Ворота Расёмон - страница 48

Шрифт
Интервал


До чего Ёсихидэ преуспел в искусстве рисования, даже описать трудно. Впрочем, картины его сильно отличались от картин других художников, как манерой письма, так и колоритом, и немало собратьев по кисти были недовольны и называли его шарлатаном. Они говорили, что, мол, ежели взять произведения великих мастеров прошлого – Каванари или Канаока, – то про них рассказывают красивые легенды: будто в лунные ночи можно ощутить аромат цветущей сливы, нарисованной на раздвижных дверях, или услышать, как с бумажной ширмы играет на флейте придворный; в картинах же Ёсихидэ непременно есть что-то извращённое и отвратительное. Скажем, на воротах храма Рюгайдзи он изобразил Пять путей перерождения, и говорили, что, когда поздно ночью там случалось проходить путникам, они слышали вздохи и рыдания существ из другого мира. Также утверждали, что когда Ёсихидэ по желанию господина рисовал портреты придворных дам, те, кто был на них изображён, в течение трёх лет заболевали, лишаясь мало-помалу жизненной силы, и в конце концов умирали. Противники художника видели в подобных историях главное доказательство того, что он в своём ремесле встал на дурную дорогу.

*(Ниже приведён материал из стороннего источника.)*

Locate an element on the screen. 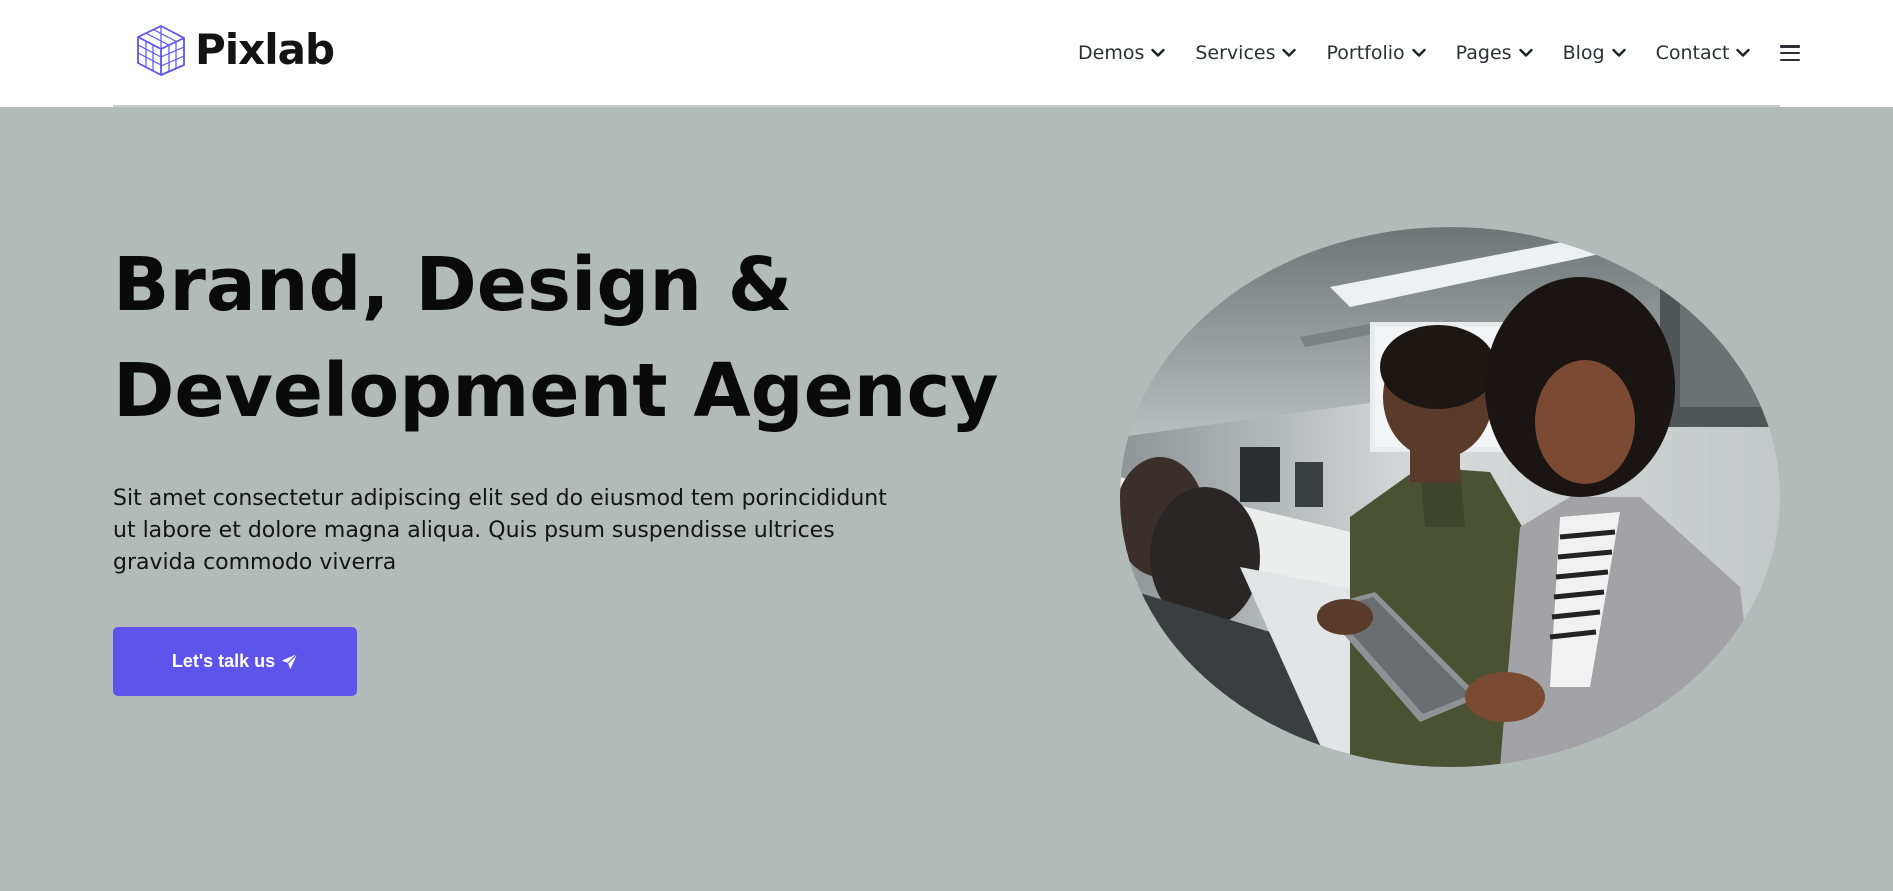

Впрочем, сам Ёсихидэ, человек своенравный, подобной репутацией лишь гордился. Однажды, когда наш господин в шутку заметил: «Похоже, тебе нравится уродство», – тот, растянув алые губы в недоброй улыбке, самодовольно ответил: «Так и есть. Лишь те из художников, кто мыслит мелко, не в состоянии увидеть в уродстве красоту». Будь он хоть сто раз самым лучшим живописцем в стране – а всё-таки удивительно, как он решился так дерзко разговаривать с господином. Не зря его собственный ученик, тот самый, что рассказывал про жрицу Хигаки, за высокомерие прозвал его Тира-Эйдзю – а это, как вам известно, имя длинноносого демона-тэнгу[25], пришедшего в нашу страну из Китая.

Но даже у Ёсихидэ, который всё делал не так, как принято у людей, – даже у него, как у любого другого человека, имелась одна привязанность.

5

Что же это была за привязанность? Ёсихидэ до безумия обожал свою дочь – ту самую, что служила при дворе нашего господина. Как говорилось ранее, дочь была девицей благонравной и всей душой преданной отцу, однако и он любил её не меньше. И вот что удивительно: тот самый Ёсихидэ, который никогда в жизни медной монеты не пожертвовал ни одному храму, для дочери не жалел ничего и с готовностью тратил деньги ей на одежду и драгоценные заколки.